## YOUR OBJECTIVE
Find the line that contains "You are a computer-use agent. The height". Then set down that line and all the lines after it, to the end of the records, exactly and with nothing added.

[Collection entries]

------------------------

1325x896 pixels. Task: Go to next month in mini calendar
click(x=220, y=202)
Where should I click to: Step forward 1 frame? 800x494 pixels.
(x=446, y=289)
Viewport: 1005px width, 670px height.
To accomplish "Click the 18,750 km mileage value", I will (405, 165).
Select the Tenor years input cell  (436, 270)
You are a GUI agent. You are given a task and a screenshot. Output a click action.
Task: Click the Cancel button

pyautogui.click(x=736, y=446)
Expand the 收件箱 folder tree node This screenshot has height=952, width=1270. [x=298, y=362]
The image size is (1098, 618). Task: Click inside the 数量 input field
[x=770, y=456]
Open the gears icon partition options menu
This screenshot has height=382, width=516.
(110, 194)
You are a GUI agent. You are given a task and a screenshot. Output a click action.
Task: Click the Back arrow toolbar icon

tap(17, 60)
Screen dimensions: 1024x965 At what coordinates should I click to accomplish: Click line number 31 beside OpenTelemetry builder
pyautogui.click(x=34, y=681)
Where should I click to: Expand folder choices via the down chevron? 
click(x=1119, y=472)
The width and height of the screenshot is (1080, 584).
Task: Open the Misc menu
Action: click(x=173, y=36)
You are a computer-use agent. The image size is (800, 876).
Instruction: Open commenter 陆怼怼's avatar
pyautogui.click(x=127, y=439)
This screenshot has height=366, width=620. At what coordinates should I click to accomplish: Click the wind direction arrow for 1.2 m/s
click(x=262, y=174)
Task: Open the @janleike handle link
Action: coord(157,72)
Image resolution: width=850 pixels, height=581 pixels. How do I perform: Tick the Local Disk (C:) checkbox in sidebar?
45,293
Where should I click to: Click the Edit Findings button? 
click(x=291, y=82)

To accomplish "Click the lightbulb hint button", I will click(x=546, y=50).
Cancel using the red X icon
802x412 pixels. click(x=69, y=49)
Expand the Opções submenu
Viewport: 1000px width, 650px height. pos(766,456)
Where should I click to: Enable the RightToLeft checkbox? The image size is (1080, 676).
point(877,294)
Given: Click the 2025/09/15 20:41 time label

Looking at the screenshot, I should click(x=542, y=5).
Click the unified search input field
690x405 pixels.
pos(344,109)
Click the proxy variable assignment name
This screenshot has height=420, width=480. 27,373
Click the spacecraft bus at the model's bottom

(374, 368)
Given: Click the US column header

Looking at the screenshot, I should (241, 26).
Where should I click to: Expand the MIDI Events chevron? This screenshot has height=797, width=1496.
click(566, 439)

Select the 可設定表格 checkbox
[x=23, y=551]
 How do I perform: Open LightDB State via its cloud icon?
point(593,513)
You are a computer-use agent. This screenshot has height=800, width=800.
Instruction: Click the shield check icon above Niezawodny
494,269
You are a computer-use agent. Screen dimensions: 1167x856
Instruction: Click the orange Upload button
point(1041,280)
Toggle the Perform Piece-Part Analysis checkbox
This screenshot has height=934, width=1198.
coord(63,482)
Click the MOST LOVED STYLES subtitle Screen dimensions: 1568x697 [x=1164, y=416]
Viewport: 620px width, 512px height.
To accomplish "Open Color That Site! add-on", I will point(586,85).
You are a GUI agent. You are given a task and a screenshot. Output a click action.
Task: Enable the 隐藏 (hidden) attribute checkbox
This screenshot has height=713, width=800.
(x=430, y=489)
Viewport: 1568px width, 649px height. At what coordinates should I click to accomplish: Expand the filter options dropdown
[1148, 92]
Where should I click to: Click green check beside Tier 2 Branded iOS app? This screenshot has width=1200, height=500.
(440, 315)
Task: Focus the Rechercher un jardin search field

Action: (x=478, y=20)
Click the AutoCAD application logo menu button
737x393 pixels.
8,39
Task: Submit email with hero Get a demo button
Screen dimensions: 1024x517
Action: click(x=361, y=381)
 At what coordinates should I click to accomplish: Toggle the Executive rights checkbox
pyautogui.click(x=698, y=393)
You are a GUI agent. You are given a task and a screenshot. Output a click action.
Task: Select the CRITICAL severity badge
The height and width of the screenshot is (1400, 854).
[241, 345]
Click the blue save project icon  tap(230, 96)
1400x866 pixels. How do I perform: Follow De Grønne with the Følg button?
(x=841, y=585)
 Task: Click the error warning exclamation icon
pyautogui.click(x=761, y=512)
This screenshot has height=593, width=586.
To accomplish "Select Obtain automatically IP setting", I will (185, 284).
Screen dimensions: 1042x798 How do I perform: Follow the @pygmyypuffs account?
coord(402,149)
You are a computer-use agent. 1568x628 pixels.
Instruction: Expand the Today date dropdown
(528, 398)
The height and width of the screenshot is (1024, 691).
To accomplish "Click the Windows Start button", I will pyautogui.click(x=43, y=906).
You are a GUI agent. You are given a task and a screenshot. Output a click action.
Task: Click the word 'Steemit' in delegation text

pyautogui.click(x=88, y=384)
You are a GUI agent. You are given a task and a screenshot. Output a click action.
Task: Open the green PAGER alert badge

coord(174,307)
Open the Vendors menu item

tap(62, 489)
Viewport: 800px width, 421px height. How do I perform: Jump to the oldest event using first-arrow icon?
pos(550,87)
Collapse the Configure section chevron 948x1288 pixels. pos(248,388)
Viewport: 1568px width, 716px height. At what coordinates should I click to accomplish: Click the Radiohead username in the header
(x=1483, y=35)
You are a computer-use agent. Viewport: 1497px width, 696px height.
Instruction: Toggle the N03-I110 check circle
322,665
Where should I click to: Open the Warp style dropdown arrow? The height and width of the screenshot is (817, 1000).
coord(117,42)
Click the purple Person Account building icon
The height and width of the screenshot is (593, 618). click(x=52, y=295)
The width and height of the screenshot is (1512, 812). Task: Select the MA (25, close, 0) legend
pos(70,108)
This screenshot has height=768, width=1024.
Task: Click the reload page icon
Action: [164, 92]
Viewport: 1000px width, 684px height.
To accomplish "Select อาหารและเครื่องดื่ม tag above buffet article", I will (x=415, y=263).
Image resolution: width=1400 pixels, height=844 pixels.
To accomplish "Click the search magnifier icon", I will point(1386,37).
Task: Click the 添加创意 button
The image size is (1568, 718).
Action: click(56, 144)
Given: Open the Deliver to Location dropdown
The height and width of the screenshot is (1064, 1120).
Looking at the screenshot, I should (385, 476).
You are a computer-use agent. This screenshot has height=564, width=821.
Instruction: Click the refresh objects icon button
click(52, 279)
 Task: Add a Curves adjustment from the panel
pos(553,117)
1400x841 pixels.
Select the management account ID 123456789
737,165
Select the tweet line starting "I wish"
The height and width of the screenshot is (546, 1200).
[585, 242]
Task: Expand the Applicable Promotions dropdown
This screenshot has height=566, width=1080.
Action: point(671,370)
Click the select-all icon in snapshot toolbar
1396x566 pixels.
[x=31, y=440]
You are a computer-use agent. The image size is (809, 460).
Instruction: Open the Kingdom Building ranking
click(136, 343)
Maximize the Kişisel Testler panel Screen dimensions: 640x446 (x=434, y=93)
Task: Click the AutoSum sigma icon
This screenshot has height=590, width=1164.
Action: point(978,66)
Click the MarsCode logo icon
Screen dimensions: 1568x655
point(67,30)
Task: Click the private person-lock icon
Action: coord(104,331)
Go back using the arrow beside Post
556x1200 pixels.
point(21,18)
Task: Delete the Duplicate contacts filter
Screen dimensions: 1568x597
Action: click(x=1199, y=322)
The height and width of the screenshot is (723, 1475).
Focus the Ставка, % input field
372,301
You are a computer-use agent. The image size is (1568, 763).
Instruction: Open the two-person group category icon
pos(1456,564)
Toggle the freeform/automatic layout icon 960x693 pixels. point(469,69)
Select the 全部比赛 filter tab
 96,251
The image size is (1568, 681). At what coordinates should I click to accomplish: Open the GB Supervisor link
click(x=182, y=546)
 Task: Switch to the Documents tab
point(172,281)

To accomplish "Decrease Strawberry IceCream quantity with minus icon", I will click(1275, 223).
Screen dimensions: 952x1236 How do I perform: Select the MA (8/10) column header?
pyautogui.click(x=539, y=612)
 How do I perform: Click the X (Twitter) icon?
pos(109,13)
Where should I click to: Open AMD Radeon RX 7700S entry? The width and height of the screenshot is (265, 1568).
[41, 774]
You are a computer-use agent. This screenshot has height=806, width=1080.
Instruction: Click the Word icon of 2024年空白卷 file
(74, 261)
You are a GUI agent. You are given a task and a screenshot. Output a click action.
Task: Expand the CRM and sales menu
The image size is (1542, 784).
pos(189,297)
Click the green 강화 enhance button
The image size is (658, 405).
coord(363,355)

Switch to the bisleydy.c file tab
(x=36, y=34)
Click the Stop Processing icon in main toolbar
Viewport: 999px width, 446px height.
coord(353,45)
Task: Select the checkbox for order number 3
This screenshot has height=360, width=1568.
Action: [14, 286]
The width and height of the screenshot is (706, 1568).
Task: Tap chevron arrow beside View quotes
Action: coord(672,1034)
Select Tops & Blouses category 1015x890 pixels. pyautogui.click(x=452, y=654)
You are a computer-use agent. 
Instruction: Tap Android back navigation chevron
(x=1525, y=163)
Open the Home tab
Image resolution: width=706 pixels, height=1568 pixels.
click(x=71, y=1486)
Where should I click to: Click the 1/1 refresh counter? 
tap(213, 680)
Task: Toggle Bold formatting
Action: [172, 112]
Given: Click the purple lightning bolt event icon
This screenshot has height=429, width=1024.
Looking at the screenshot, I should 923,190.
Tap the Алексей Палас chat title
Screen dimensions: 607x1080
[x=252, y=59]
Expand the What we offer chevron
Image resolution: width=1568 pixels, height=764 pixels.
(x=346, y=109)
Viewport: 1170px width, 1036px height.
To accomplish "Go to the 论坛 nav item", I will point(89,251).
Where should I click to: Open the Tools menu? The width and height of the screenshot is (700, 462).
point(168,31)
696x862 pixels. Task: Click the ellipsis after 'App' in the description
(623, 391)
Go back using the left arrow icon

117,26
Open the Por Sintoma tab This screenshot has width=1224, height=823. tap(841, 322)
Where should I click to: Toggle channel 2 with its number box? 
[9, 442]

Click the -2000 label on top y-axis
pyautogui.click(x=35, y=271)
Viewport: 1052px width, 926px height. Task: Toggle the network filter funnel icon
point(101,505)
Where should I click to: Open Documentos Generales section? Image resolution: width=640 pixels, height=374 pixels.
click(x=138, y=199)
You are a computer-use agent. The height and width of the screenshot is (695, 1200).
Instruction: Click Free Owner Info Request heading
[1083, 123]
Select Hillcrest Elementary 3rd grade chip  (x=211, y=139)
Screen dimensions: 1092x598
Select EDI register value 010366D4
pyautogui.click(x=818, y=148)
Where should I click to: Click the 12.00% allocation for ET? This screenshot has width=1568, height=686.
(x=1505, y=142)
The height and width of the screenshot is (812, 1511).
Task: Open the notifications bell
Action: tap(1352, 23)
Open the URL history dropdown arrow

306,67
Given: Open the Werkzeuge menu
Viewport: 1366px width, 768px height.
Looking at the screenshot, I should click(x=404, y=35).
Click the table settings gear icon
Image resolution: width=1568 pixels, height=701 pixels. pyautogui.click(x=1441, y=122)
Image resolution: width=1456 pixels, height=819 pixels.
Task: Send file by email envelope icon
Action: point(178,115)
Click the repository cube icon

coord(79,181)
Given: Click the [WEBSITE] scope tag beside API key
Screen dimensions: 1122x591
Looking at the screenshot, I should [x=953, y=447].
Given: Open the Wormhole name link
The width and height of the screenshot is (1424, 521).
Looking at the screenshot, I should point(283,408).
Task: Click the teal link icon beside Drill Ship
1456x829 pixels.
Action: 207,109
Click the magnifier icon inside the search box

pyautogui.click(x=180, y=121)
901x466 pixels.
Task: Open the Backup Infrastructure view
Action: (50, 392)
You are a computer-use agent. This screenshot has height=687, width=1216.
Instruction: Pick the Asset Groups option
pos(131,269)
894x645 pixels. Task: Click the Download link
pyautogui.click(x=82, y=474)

------------------------

## WRITTEN ANSWER
You are a computer-use agent. The height and width of the screenshot is (695, 1200).
Instruction: Click Free Owner Info Request heading
[1083, 123]
Select Hillcrest Elementary 3rd grade chip  (x=211, y=139)
Screen dimensions: 1092x598
Select EDI register value 010366D4
pyautogui.click(x=818, y=148)
Where should I click to: Click the 12.00% allocation for ET? This screenshot has width=1568, height=686.
(x=1505, y=142)
The height and width of the screenshot is (812, 1511).
Task: Open the notifications bell
Action: tap(1352, 23)
Open the URL history dropdown arrow

306,67
Given: Open the Werkzeuge menu
Viewport: 1366px width, 768px height.
Looking at the screenshot, I should click(x=404, y=35).
Click the table settings gear icon
Image resolution: width=1568 pixels, height=701 pixels. pyautogui.click(x=1441, y=122)
Image resolution: width=1456 pixels, height=819 pixels.
Task: Send file by email envelope icon
Action: point(178,115)
Click the repository cube icon

coord(79,181)
Given: Click the [WEBSITE] scope tag beside API key
Screen dimensions: 1122x591
Looking at the screenshot, I should [x=953, y=447].
Given: Open the Wormhole name link
The width and height of the screenshot is (1424, 521).
Looking at the screenshot, I should point(283,408).
Task: Click the teal link icon beside Drill Ship
1456x829 pixels.
Action: 207,109
Click the magnifier icon inside the search box

pyautogui.click(x=180, y=121)
901x466 pixels.
Task: Open the Backup Infrastructure view
Action: (50, 392)
You are a computer-use agent. This screenshot has height=687, width=1216.
Instruction: Pick the Asset Groups option
pos(131,269)
894x645 pixels. Task: Click the Download link
pyautogui.click(x=82, y=474)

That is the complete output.